BYE BYE LOVE A film review by Chad Polenz Copyright 1997 Chad Polenz
**1/2 (out of 4 = OK) 1995, PG-13, 107 minutes [1 hour, 47 minutes] [comedy/lighthearted drama] starring: Matthew Modine (Dave), Randy Quaid (Vic), Paul Reiser (Donny), Janeane Garofalo (Lucille), produced by Sam Weisman, Gary David Goldberg, Brad Hall, written by Gary David Goldberg, Brad Hall, directed by Sam Weisman.
I didn't think that there could be anything worse than dating, but there is: dating after being divorced, especially if you have children, and "Bye Bye Love" proves that to be true.

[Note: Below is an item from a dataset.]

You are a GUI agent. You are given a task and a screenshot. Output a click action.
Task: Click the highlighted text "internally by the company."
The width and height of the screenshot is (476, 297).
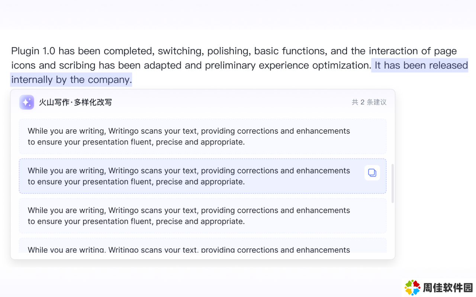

Technically, there isn't a single plotline pushing this story along, it is just dropping in on the lives of three divorced fathers. Dave (Modine) is still actively dating, he tries to commit to one woman but often finds himself flirting with other women and not thinking rationally. Donny (Reiser) can't bring himself to date again, he worries too much about his daughter and doesn't want to go through all the trouble again. Neither does Vic (Quaid), although his problem isn't so much that he doesn't want to date again, he just can't get a date in the first place. All three of these buddies have children and we see how difficult it is to have a good relationship with a child when you can only see them once a week.
Weisman, Goldberg, and Hall use some unique techniques to make the story interesting by contrasting situations with other characters not directly associated with the three guys. There is a talk radio psychologist (Rob Reiner) who tries to help divorced people with their problems, but it's not as easy as the simple advice he gives which always seems to be giving the three dads headaches. We also meet Max (Johnny Whitworth), a typical teenage stud working at the local McDonald's where the fathers always seem to be eating. Of course he is a superficial slacker, but when he meets Walter (Ed Flanders), a 71-year-old widower, he becomes sensitive to the reality of the world and makes a new friend. I found this entire plotline completely unbelievable and distracting, there's no way a 17-year-old would befriend a 71-year-old.
Donny's daughter Emma meets Max at the McDonald's, flirts with him, and is then invited to a wild party. Max invites his new pal Walter, but this is just too predictable and cheesy. And since Emma is a teenage girl of a divorced couple, she is a brat. When she goes to the party she gets drunk and then takes her father's car for a joyride. And you can tell where the story will go from there.
There is a good scene in which Vic finally gets a blind date with a woman, Lucille (Garofalo), who he does not get along with because she is so strange. This was somewhat funny, but it had a sit-com feel to it, which is how I felt about the film as a whole.
"Bye Bye Love" is a real movie machine, but it does have one soft spot, that is the good characterization of the three divorced fathers and their daily anxieties they go through. It certainly was interesting to see how difficult it can be to be a divorced man in the 90s, but at times the films strays too far away from that point of interest and becomes rather sappy and melodramatic. I just wish the producers would make up their minds as to what kind of movie this is supposed to be - a comedy or a drama?